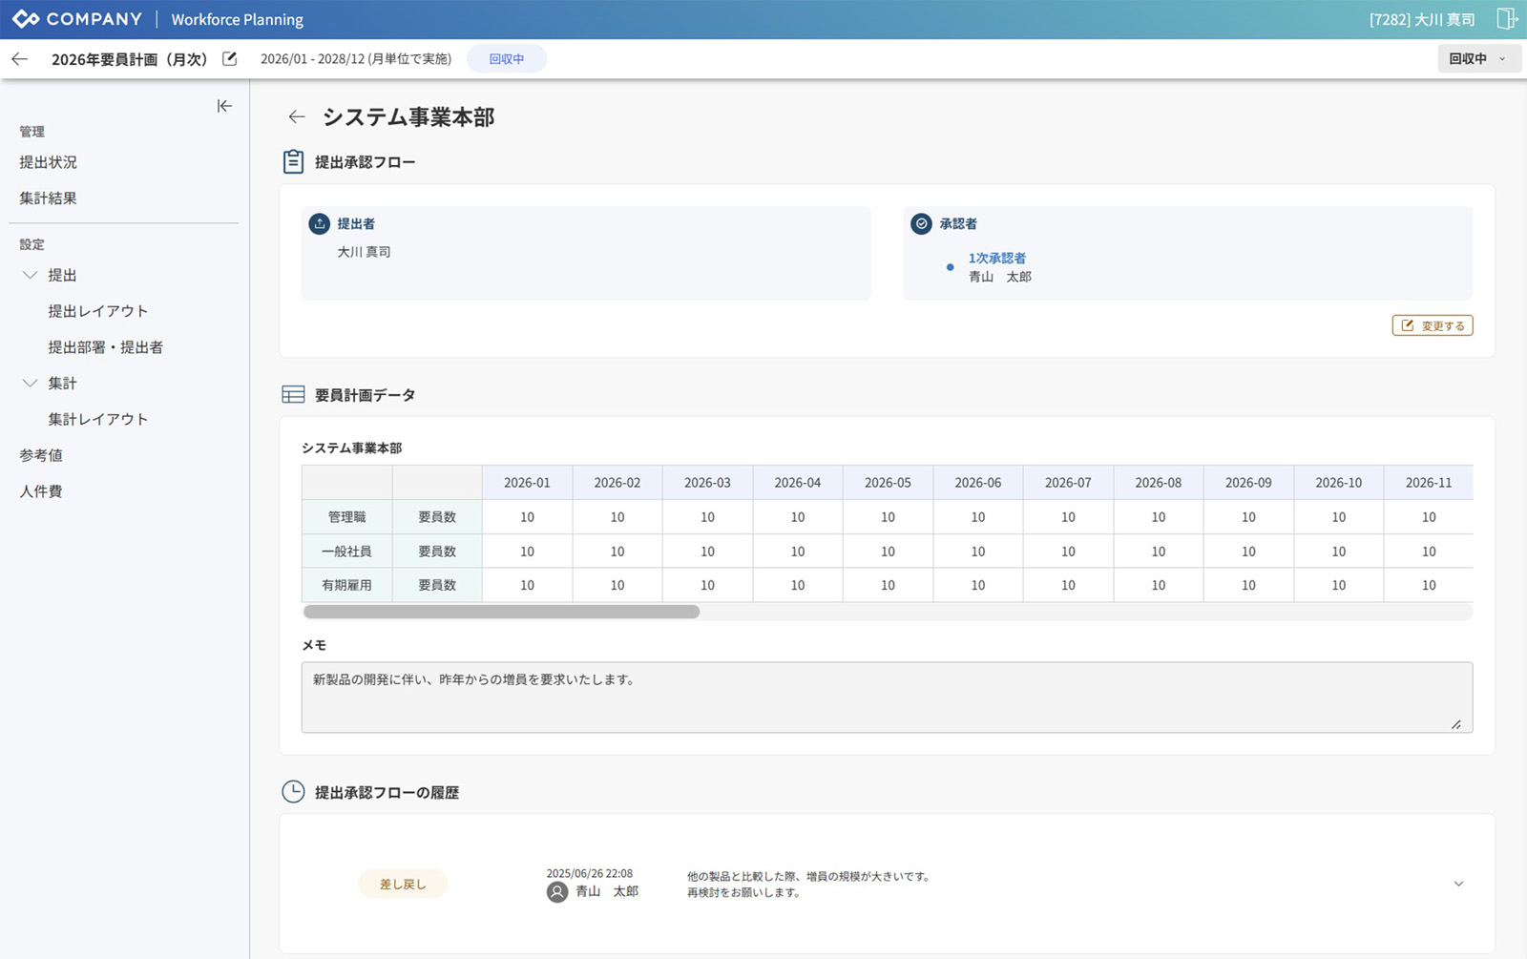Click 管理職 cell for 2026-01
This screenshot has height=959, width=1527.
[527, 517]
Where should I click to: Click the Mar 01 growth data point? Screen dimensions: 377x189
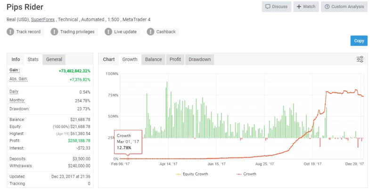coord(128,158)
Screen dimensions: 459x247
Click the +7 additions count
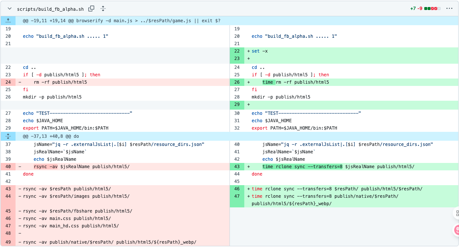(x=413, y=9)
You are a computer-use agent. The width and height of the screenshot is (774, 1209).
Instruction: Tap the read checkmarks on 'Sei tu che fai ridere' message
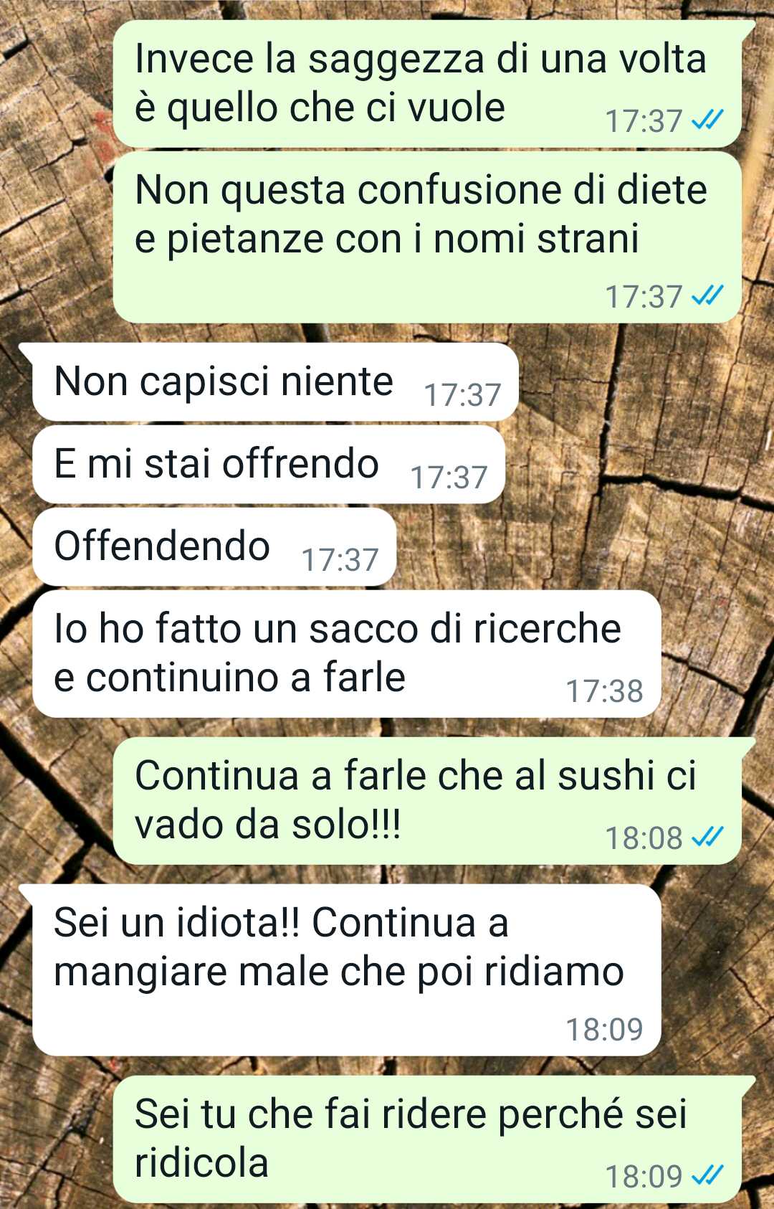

» WORK REQUEST
In the records above, locate the line containing "Where should I", then copy exactly that line and every line after it through the end, omitting pictures.

» RESPONSE TO THE EXERCISE
Where should I click to: Click the Mar 01 growth data point? Screen dimensions: 377x189
coord(128,158)
Screen dimensions: 459x247
Click the +7 additions count
(x=413, y=9)
You are a computer-use agent. The width and height of the screenshot is (774, 1209).
Instruction: Tap the read checkmarks on 'Sei tu che fai ridere' message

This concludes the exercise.